“Of all the superlatives out there, that was the one that makes a father the proudest,” said Hugh Shannon, David’s father. “It gives some idea to the kind of kid David was.”
On Oct. 27, 2012, David, then a first-year at UNC, was found dead in a concrete processing plant in Carrboro. David would have graduated this year.
According to Lt. Anthony Westbrook of the Carrboro Police Department, there has been no update in the case, but it is still open.
“We’re always hoping that someone will come forward and provide us with information that we can follow up on,” Westbrook said.
Westbrook said friends last saw Shannon at 9 p.m. the night before he was found.
Since David’s death, three scholarships have been started in his name — one at Myers Park High School, one at UNC and another at Carmel Baptist Church in Charlotte.
Hugh said the scholarship at Myers Park goes to a student who shows tremendous school spirit, like David.
“(The student isn’t) the star player, but a kid who’s a great teammate,” Hugh said.
To fund the scholarship, a 5K race is held each year on the Myers Park cross country trail. In 2014, Hugh said the race raised $5,000.
At UNC, there is also a David Shannon Scholarship. Each year, seniors give donations corresponding to their graduation year to their senior campaign, and the money goes to an area of campus they choose.
Hugh said a number of David’s friends have donated $20.16 to the David Shannon Memorial Fund in honor of David.
UNC junior Allie Halter, who attended Carmel Baptist Church with David, said he was someone who loved people unconditionally and showed others how to see the best in everything.
“Live and love like David,” Halter said. “All we can control is the dash in the middle.”
A year after David passed away, his father began speaking at the UNC fraternity orientations to help curb substance abuse.
Now, Hugh speaks at Greek orientations, as well as to Myers Park juniors and seniors before prom weekend.
“I speak about safety and substance abuse to try to make sure that this kind of tragedy isn’t repeated,” Hugh said. “I want to keep others from going through what we went through.”

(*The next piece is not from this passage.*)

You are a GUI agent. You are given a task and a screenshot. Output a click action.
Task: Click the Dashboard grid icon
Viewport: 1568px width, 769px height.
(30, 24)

He said after one of his speeches at a Panhellenic orientation, a young woman approached him.
She told him she suffered from clinical depression during her first year at UNC. One day, she dropped all of her books on the way back to Granville Towers and a young man stopped to help her.
She told Hugh the man helped her and told her to have an awesome day. She realized the young man who helped her was David, who died two weeks after the encounter.
“A catch phrase of David’s, which has become our catch phrase, is ‘Have an awesome day,’” Hugh said.